In cases of chronic hepatitis B, immune cells in the liver that have the potential to eliminate hepatitis B virus-infected cells remain inactive. Scientists have identified that blood vessel cells in the liver initiate a ‘sleep timer’ mechanism that deactivates these immune cells. This finding could serve as a foundation for developing immunotherapies targeting this process.
Hepatitis B is a prevalent global disease with an estimated 250 million individuals suffering from chronic hepatitis B, as reported by the World Health Organization (WHO). Liver damage is a common health consequence of this chronic condition. Interestingly, the damage often results from the body’s immune response towards infected cells rather than the virus itself. Immune cells trigger inflammatory reactions that can lead to liver tissue scarring known as fibrosis and even liver cancer.
“In chronic hepatitis B, the immune system attempts to eliminate infected liver cells, causing prolonged harm without successfully clearing the virus,” states Professor Percy Knolle, an expert in Molecular Immunology at the Technical University of Munich (TUM). Particularly, in cases of chronic infection, certain immune cells equipped with receptors capable of identifying and destroying the Hepatitis B virus remain inactive.
Role of Blood Vessel Cells in Regulating Immune Response
Professor Knolle’s team, as detailed in Nature, elucidated this phenomenon. The hepatitis B virus predominantly infects hepatocytes, the primary cells in liver tissue. These cells are supplied by small blood vessels lined with endothelial cells. Immune cells entering the liver through the bloodstream can only access infected hepatocytes through specific openings in these endothelial cells. To reach the infected cells and initiate their destruction, immune cells extend projections through these openings, bringing them into close proximity with the endothelial cells.

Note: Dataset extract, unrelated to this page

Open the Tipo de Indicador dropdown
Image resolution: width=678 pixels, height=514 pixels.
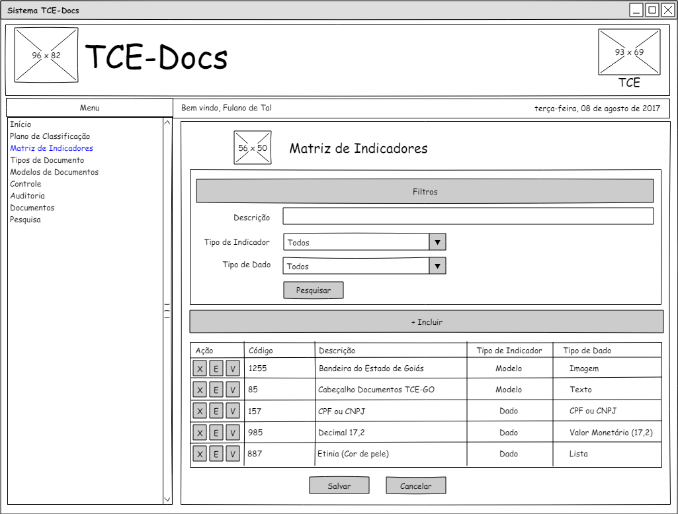[x=437, y=242]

“Our research shows that endothelial cells induce a molecular ‘sleep timer’ in certain immune cells, specifically cytotoxic T cells capable of identifying hepatitis B virus-infected hepatocytes,” explains Dr. Miriam Bosch, the lead author of the study. “This timer starts once the T cells establish contact with the infected hepatocytes. Prolonged contact leads to decreased activity in the T cells, akin to the volume reducing before the music stops when a sleep timer activates.”
Specifically, endothelial cells employ the cAMP-PKA pathway to deactivate the signaling of receptors on T cells responsible for recognizing the Hepatitis B virus and initiating their activation. Consequently, immune cells no longer launch attacks on infected cells and, crucially, are unable to replicate.
Potential Protective Function
“We propose that this mechanism evolved as a protective measure for the liver,” posits Percy Knolle. “The time limit prevents excessive proliferation of immune cells during an infection, potentially preventing severe damage to the liver when infected hepatocytes are destroyed.” However, in some instances, the timeframe for combatting the virus proves inadequate, resulting in the virus evading immune control. Continuous attacks by new T cells on infected hepatocytes contribute to organ damage in chronic hepatitis B despite the safeguarding mechanism.
“The focus now shifts to exploring methods to influence this mechanism,” notes Percy Knolle. “This could involve targeted immunotherapies where T cells are modified to become unresponsive to signals from endothelial cells. Alternatively, it may be possible to inhibit this mechanism using small molecules directed at this process. However, delivering active compounds specifically to immune cells in the liver to avoid affecting essential processes in other body cells is critical. Researchers believe such therapies could enhance the efficacy of vaccinations and aid in combatting chronic hepatitis B, particularly prevalent in less affluent regions worldwide.”